In answer to the question whether or not Grosset Pinot Noir is Burgundian, Jeffrey Grosset says the wine is not, but that the techniques employed to produce it are. Or at least they have been until this vintage. After eleven years there has been a subtle change in approach involving the use of new fermenters which automatically but gently plunge the pinot. These fermenters are a revolutionary innovation not only because of their precision – they can be timed to plunge at regular intervals – but also because they remove the need to foot plunge at three in the morning!
Comparison with great Burgundy is, of course, inevitable, and although the description of the wines in the tasting notes to follow alludes to a different taste, their structure and finesse – qualities that pinot lovers often value the most – reflect the distinctly mild days and cold nights of the central Adelaide Hills.
As has been usual in recent years, this has been sourced from the same two Adelaide Hills vineyards and continues to show more depth and length of flavour as the vines mature.
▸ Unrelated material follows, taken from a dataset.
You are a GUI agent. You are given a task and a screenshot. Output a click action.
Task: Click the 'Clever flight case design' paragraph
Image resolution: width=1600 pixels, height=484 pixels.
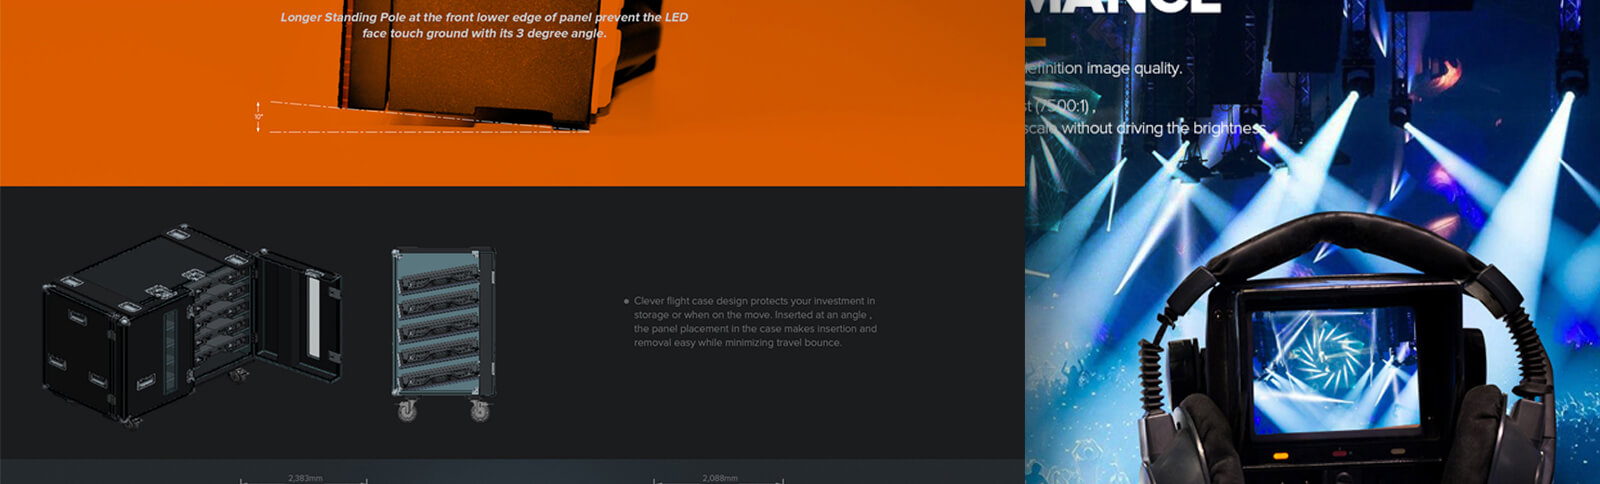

It is delightfully fragrant with characteristic aromas of Adelaide Hills pinot: dark plums, sour cherries and follows through with similar savoury flavours on the mid palate while the aftertaste lingers long in the memory.The wine is intense, has good weight and is beautifully focused. It appears more youthful than usual and not as overtly ripe as in some years (despite that it shows no unripe characters – it is just more restrained).
Grosset Pinot Noir 2004
The 2004 Grosset Pinot is vibrant, fine, tightly structured, has silky texture and great length. It will develop in the short term and may be cellared for up to five years, if you can resist the temptation to drink it sooner.
As in previous years, 40 per cent was whole-bunched fermented and immediately after pressing was run into barrels (60 per cent new barriques) and matured for twelve months.